One Name, Too Cool
My advisor passed along a paper for me to read that blew my mind. The corresponding author has but one name…
So…
Fashion has Fabio;
Music has Madonna;
Biochemistry has Govindjee.
A quick bit of research from his Web site reveals:
I use only one name; Govindjee is my given name; my family name is “Asthana”, but I do not use it. My wife uses “Rajni Govindjee” as her name, and our children use “Anita Govindjee” and “Sanjay Govindjee” as their names. My departmental friends call me “Gov”.
I like his style. It balances out all of the German chemists who—back in the day—added fake middle initials to distinguish themselves from one another in the literature.





October 13th, 2011 at 9:04 PM
Baseball has Ichiro!
I like his style too…
October 13th, 2011 at 11:39 PM
I found this paper last week, and it blew my mind, too!
October 14th, 2011 at 2:45 AM
Ahh – the Pele/Zico/Ronaldo of chemistry. Oh wait, there are two Ronaldos…
October 14th, 2011 at 4:58 AM
Usually, tacking “jee” or “ji” to the end of one’s name in Indian languages serves as an honorific, like calling someone Prof. Dr. in Germany. I wonder if he used to be just “Govind”, and switched it up when he got tenure.
October 14th, 2011 at 5:06 AM
I echo See Arr Oh’s sentiments; the “jee” is used much as the Japanese use “san”, as a honorific. It’s likely that his family belonged to a line of important people (perhaps landlords, merchants, intellectual Brahmins or descendants from one of India’s many princely states) who were addressed by others using the honorific “jee”, and the name stuck and became his given name.

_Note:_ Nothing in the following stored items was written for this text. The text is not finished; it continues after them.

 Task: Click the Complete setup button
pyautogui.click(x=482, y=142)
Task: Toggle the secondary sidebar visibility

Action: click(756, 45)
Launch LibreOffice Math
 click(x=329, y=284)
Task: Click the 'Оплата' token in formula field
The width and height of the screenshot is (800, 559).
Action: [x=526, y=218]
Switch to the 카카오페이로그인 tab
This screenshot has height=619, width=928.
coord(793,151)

October 14th, 2011 at 8:40 AM
There are several more examples of one-name-only researchers in biochemistry (though vastly less eminent):
Suharti (at Delft University. Sometimes credited as Suharti S., although she only has one name)
Deligeer (a familiar name to researchers on copper-containing nitrite reductases in the late 1990′s, formerly at Gifu Univ., now at Inner Mongolia Univ.)
October 14th, 2011 at 9:23 AM
In Germany, we have examples entirely different from what Paul suggests may be common in this country, in his view. (What kind of English is this ?) For example, at the University of Cologne, there was a physicist with the strange name Meyer gen. Stäkel, which approximetaly meant Smith calld. Woodward. Change of names occurs in all cultures, we learn.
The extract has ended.